* _Task statement_: Please resize the records starting at the line containing "Identify the location" and ending at the last line of the records, writing out only those lines in full with every coordinate in the answers multiplied by 2.2 and rounded to a whole number, halves rounded up. Leave the pictures out of your answer.

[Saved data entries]
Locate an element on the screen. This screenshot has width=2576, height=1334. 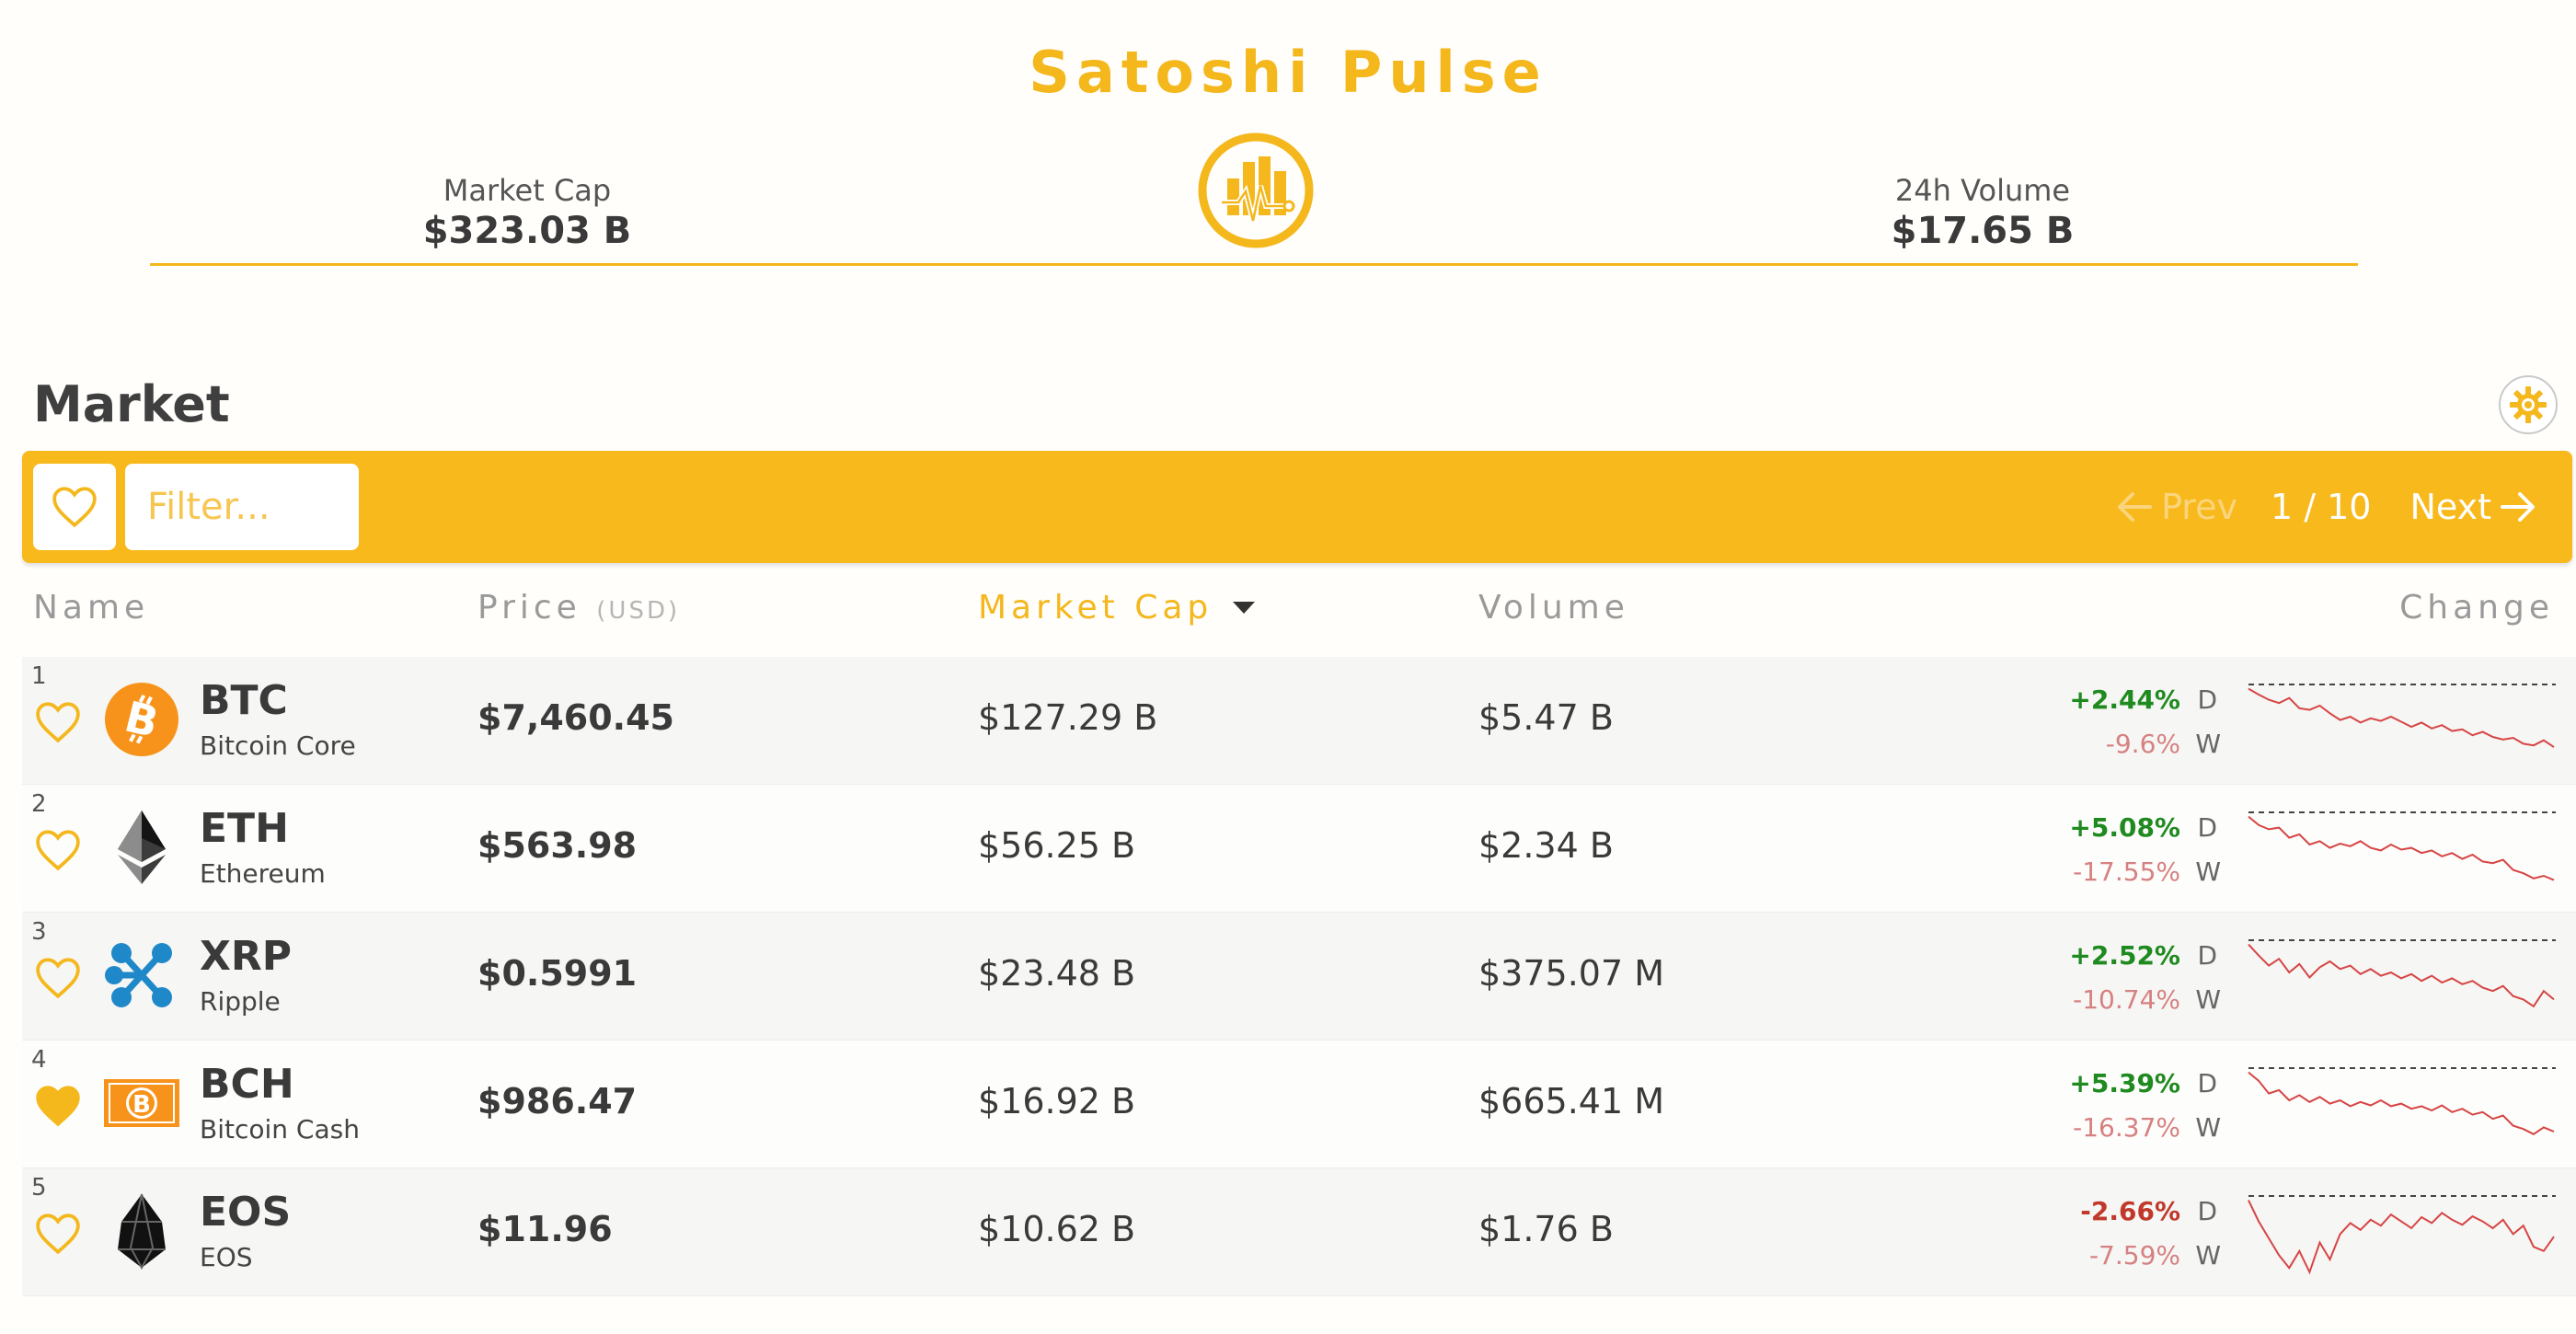
change-week: -17.55% is located at coordinates (2126, 872).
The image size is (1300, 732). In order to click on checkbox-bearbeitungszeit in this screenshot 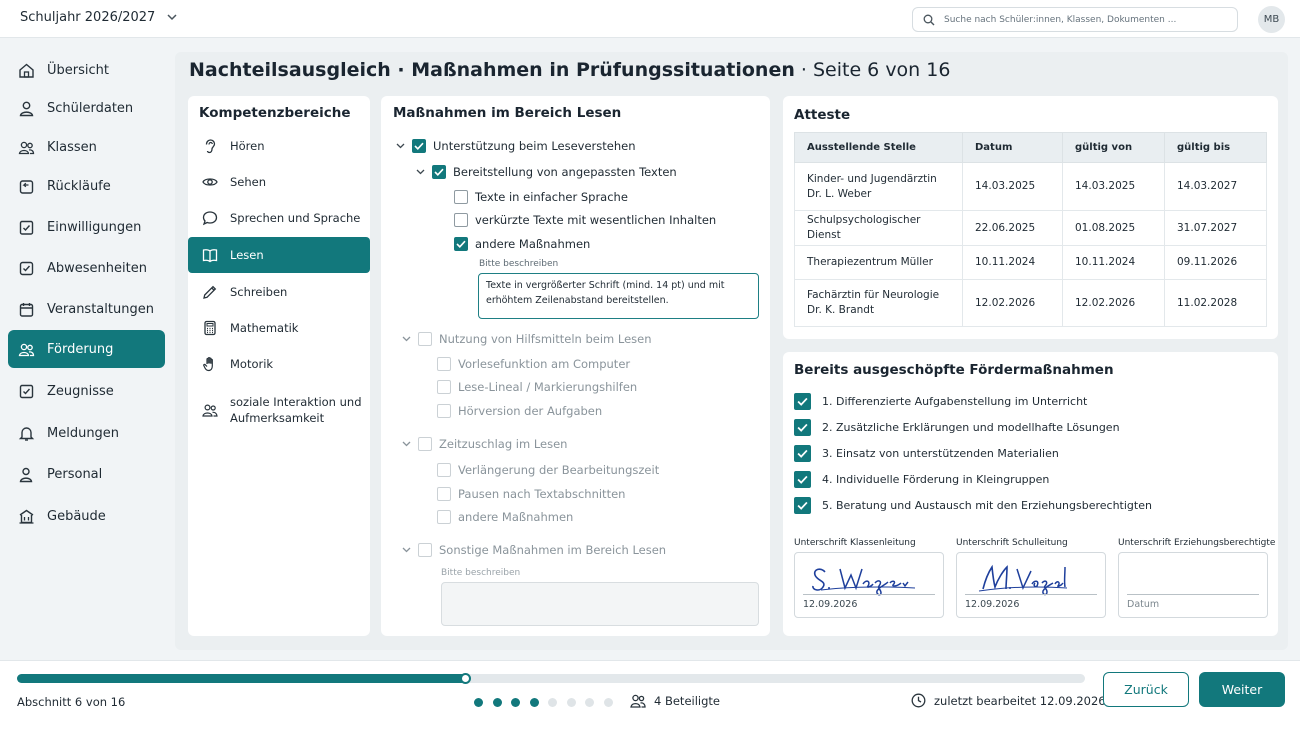, I will do `click(444, 470)`.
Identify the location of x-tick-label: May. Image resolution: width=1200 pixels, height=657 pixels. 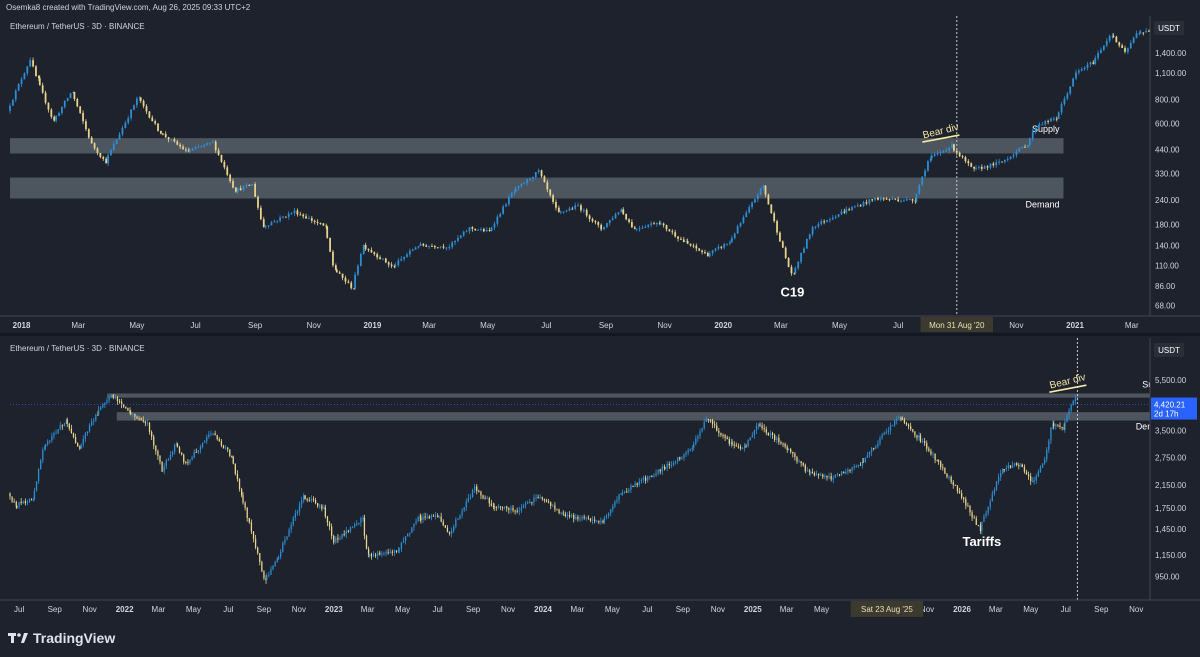
(194, 610).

* _Solution to this task_:
Identify the location of x-tick-label: May. Image resolution: width=1200 pixels, height=657 pixels. 
(427, 1342).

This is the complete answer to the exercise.